After the success of this summer’s experiment with air conditioning (or the lack thereof), I’m primed for a new one: to see how much of my own food I can grow on my half-acre plot in historic McKinney, Texas (whose motto is “Unique By Nature”). Plans are afoot to re-design the back yard (leaving the Accidental Garden mostly to its own devices), laying out a veggie patch nearer the house, and to solve the perennial lawn problem by getting rid of most of it. The barren patch in the front yard will become home to herbs and edible flowers, as well as stuff birds and butterflies like, to replace the now-defunct herb garden that’s been shaded out of existence by volunteer trees. The front patch will get ample sunlight and confirm my neighbors’ conviction that I’m a communist—or at least an unrepentant tree-hugger.
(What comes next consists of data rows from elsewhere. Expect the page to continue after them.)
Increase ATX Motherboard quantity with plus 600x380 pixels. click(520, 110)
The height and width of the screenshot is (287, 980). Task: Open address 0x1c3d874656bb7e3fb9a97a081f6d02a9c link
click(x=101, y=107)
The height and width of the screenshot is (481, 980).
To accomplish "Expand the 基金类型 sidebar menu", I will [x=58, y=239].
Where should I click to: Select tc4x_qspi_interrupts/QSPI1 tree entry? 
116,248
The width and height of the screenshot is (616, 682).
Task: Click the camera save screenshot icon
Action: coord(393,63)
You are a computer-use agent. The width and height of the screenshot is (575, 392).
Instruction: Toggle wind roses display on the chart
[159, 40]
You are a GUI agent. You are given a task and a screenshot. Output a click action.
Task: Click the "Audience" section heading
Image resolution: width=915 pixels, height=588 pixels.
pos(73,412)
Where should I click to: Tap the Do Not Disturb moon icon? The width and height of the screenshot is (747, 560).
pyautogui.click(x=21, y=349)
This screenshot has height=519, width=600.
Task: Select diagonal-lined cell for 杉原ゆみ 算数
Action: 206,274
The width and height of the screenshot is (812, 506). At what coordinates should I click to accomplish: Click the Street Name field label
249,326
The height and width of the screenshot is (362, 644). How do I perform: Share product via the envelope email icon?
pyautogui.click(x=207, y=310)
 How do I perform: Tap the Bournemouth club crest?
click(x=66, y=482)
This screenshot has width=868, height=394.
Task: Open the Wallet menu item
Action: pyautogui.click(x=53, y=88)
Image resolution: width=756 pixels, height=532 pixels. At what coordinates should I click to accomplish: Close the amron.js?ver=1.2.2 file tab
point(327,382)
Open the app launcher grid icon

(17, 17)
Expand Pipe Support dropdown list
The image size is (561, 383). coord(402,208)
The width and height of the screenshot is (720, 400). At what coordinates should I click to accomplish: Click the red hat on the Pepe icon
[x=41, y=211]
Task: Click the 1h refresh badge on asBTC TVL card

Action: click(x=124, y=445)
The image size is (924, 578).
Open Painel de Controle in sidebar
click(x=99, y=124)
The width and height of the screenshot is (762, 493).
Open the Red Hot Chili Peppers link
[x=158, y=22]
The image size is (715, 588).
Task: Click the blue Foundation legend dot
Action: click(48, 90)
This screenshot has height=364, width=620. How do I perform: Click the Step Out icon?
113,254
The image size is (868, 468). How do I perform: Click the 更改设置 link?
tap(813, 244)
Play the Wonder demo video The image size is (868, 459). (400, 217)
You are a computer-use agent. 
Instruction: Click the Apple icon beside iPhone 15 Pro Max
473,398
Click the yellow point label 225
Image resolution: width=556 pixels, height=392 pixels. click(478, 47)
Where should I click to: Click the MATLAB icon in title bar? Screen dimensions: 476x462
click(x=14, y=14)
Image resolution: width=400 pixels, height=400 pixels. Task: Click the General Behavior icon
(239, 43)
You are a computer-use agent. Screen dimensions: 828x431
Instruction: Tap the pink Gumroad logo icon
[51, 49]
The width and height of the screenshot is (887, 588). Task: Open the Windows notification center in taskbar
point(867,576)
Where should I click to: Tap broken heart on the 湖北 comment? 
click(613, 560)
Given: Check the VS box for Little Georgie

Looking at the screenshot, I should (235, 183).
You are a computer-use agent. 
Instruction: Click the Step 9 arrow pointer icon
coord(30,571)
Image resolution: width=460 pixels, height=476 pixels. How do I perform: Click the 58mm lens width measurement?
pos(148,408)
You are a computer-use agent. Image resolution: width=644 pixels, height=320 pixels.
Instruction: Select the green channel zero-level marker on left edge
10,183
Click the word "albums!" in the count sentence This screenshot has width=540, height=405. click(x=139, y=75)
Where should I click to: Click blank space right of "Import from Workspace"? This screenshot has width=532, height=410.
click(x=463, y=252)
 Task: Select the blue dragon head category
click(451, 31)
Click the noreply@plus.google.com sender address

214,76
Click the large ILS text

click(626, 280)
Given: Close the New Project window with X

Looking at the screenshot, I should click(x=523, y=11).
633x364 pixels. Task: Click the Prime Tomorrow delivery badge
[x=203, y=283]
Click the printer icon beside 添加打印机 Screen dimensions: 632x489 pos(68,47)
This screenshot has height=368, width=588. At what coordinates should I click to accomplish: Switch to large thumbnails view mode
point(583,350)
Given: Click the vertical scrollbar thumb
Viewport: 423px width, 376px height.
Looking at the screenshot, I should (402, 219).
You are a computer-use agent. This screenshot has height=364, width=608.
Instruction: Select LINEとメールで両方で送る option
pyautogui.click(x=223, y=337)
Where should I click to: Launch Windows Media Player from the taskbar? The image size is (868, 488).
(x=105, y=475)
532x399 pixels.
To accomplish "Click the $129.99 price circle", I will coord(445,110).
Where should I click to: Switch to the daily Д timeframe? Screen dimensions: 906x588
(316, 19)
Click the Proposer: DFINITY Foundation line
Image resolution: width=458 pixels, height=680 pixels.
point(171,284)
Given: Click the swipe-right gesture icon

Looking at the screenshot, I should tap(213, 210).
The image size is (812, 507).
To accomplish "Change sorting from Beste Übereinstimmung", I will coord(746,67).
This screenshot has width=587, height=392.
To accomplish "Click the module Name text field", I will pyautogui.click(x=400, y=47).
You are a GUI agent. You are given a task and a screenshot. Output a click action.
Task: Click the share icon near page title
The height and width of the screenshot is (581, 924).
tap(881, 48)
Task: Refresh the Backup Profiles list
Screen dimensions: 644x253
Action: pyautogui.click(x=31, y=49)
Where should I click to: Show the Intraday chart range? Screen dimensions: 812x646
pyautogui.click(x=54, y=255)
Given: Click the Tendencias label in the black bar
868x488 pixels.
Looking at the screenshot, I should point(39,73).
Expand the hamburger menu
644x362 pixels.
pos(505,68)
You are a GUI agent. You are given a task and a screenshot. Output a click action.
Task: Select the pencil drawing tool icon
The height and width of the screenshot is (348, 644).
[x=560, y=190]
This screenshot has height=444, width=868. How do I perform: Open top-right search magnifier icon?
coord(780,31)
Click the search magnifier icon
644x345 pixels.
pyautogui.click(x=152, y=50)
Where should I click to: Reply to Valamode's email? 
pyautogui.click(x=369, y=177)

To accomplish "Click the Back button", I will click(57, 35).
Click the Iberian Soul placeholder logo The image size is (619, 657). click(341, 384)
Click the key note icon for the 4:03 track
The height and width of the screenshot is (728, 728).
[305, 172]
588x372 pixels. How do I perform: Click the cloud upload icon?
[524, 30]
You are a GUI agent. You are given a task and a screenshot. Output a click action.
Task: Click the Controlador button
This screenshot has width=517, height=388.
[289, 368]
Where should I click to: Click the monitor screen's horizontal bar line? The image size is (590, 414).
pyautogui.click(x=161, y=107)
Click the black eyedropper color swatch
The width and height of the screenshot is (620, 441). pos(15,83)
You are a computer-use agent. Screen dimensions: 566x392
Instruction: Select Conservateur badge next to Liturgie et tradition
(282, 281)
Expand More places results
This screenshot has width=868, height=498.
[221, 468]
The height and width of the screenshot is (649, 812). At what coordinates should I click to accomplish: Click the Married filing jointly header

I plan to placate them by actually cultivating the space, and not just letting anarchy reign.
All this will, of course, require work: digging, actively composting (not just throwing rotting veg into the bin and praying for biological activity to occur), careful landscaping (this will be the hardest part; my tendency to let nature design itself, higgledy piggledy, would get in the way of food production), and actual attention. It may also mean fewer blogs, because one reason people don’t do the kind of work I’m talking about is that it takes “too much time” away from “more productive” activities—like sitting in front of a computer.
And now, if you don't mind, I must (before I head out to enlighten my students about the Classical tradition in Western art, and on what started this whole blog in the first place: William Morris and the Arts and Crafts Movement) go out and make my small daily dent in the bumper crop of pecans (from eight trees of at least three varieties) that are littering the entire property. The fuzz-tailed tree rats are not holding up their end of the bargain, so I am becoming--involuntarily--a nut farmer. Maybe I should change my name.
photo: Where the new food garden is going to go. This photo was taken two years ago, before the drought had ravaged the area.